Problem statement
The range runs from the line containing "1213x581 pixels." through the last line of the material below; retype it exactly, leaving out the pictures.

Information provided

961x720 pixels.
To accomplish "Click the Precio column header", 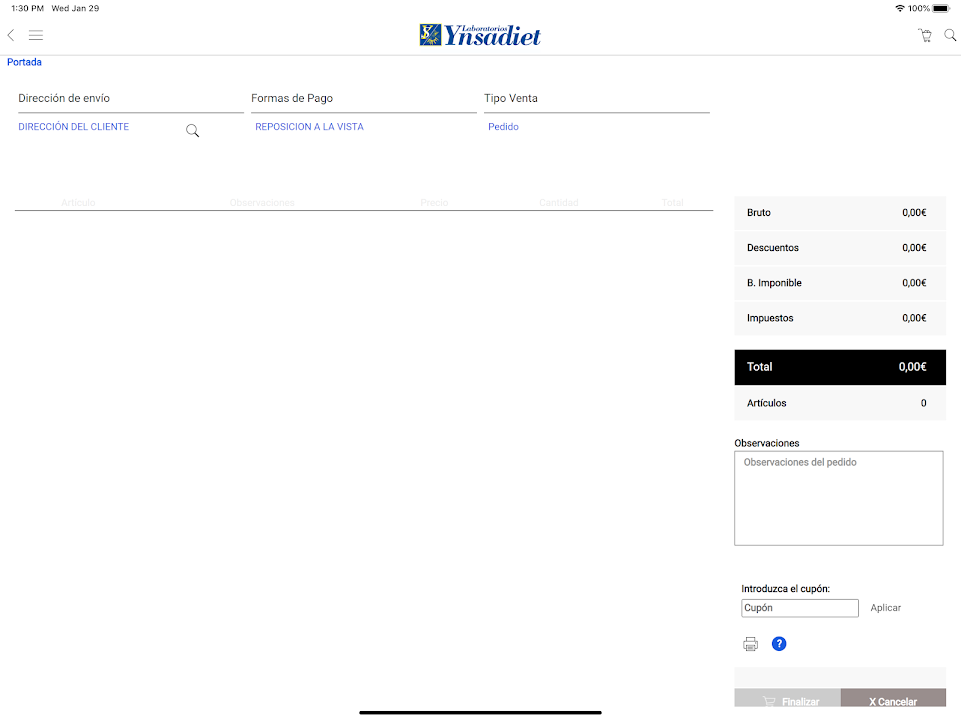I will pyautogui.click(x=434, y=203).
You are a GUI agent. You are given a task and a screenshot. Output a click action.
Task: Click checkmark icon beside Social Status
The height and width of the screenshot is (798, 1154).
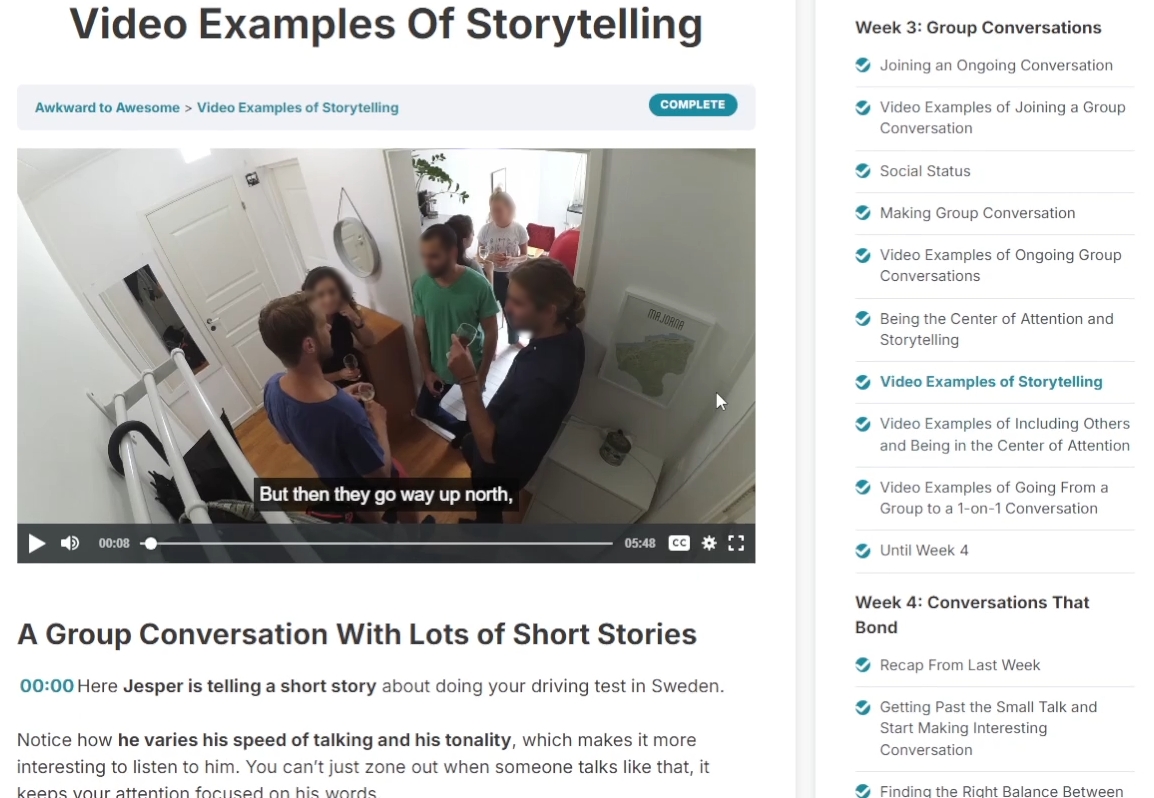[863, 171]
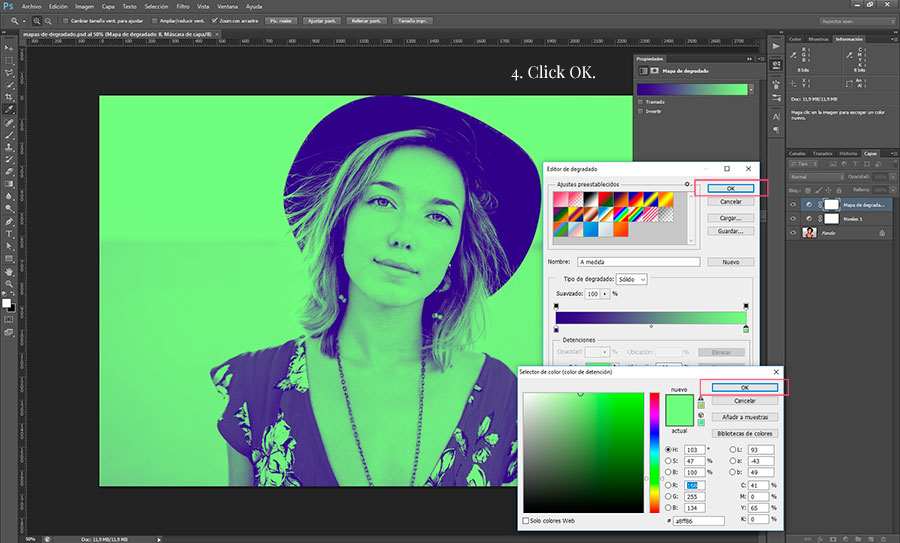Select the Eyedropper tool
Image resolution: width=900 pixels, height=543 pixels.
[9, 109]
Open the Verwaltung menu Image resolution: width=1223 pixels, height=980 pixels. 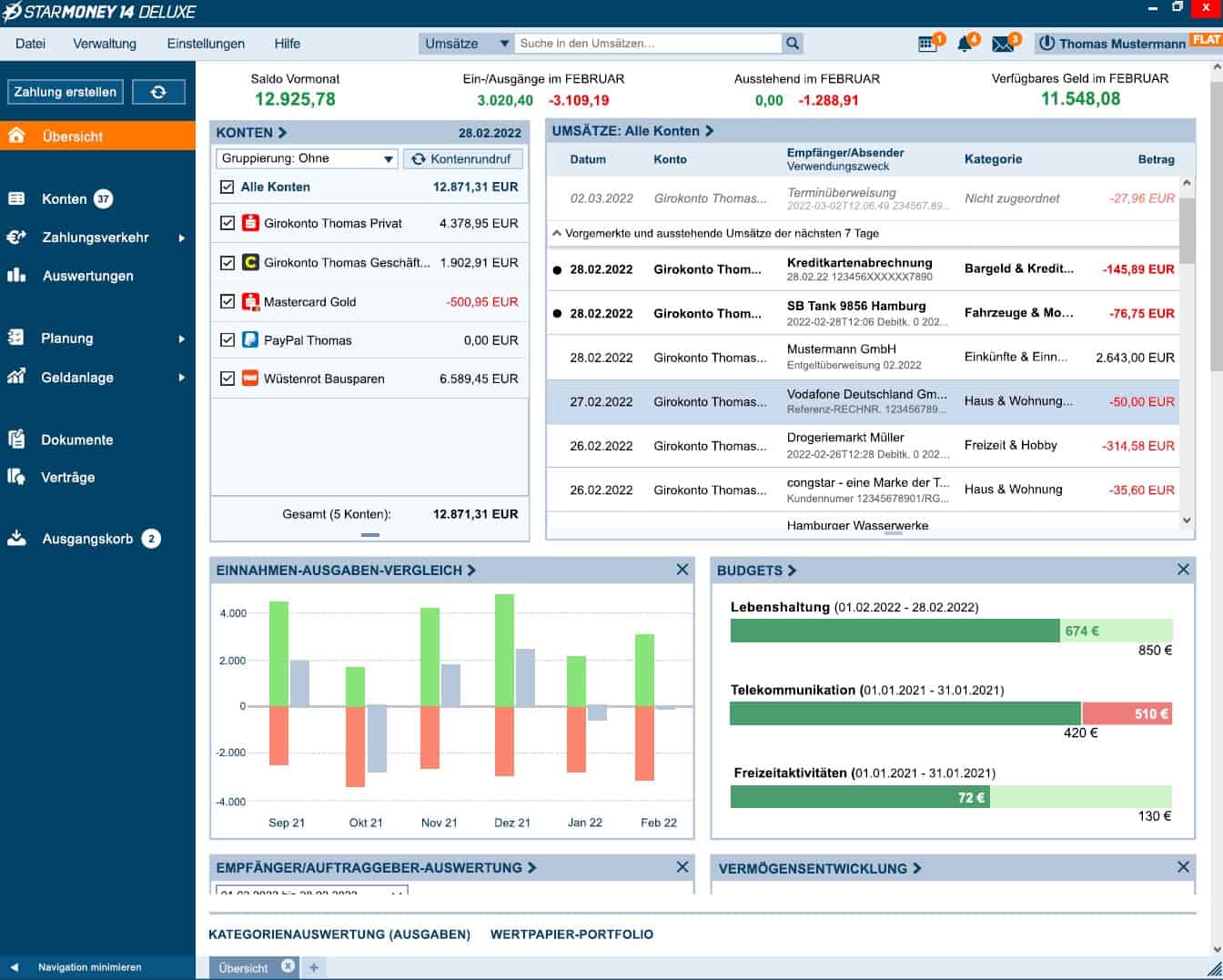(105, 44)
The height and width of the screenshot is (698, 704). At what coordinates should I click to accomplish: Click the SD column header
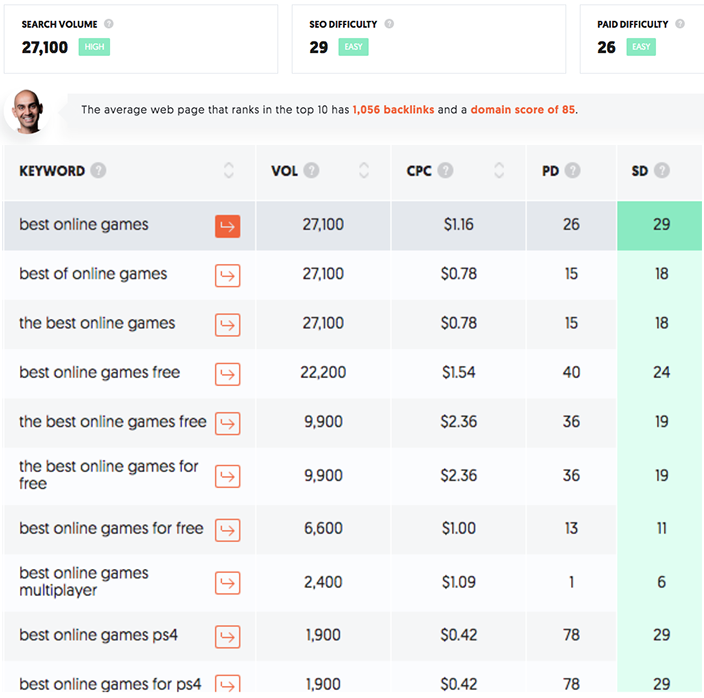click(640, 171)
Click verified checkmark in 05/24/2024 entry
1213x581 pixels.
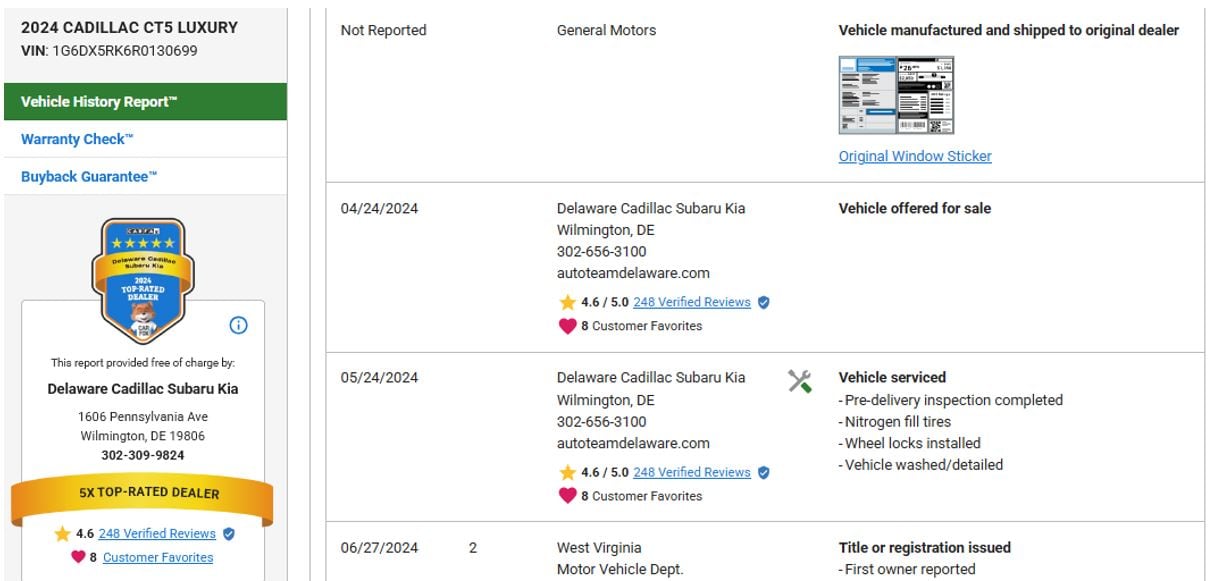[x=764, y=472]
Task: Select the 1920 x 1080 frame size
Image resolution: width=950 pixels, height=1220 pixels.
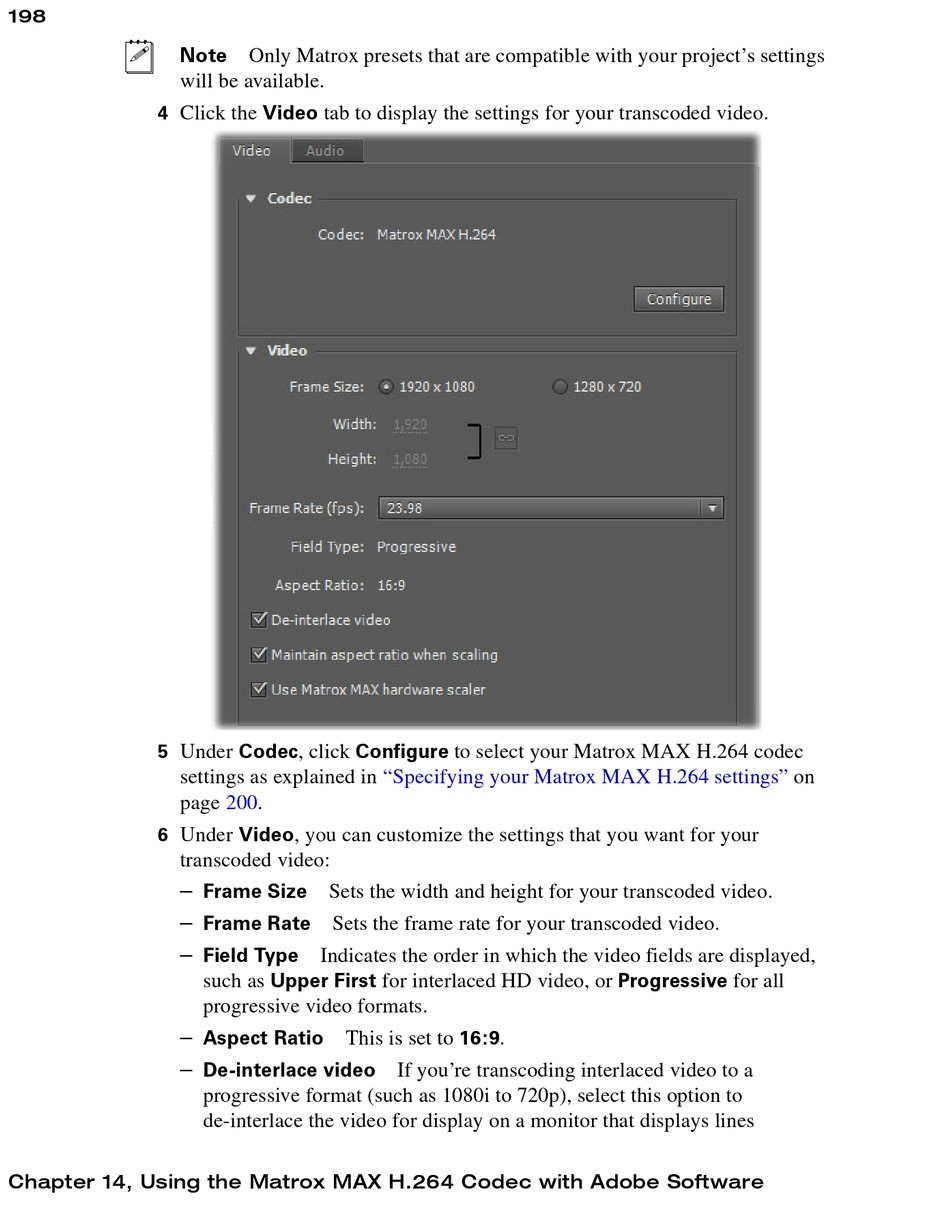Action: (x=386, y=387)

Answer to the problem
1213x581 pixels.
[x=764, y=472]
Task: Select the 1920 x 1080 frame size
Image resolution: width=950 pixels, height=1220 pixels.
Action: (x=386, y=387)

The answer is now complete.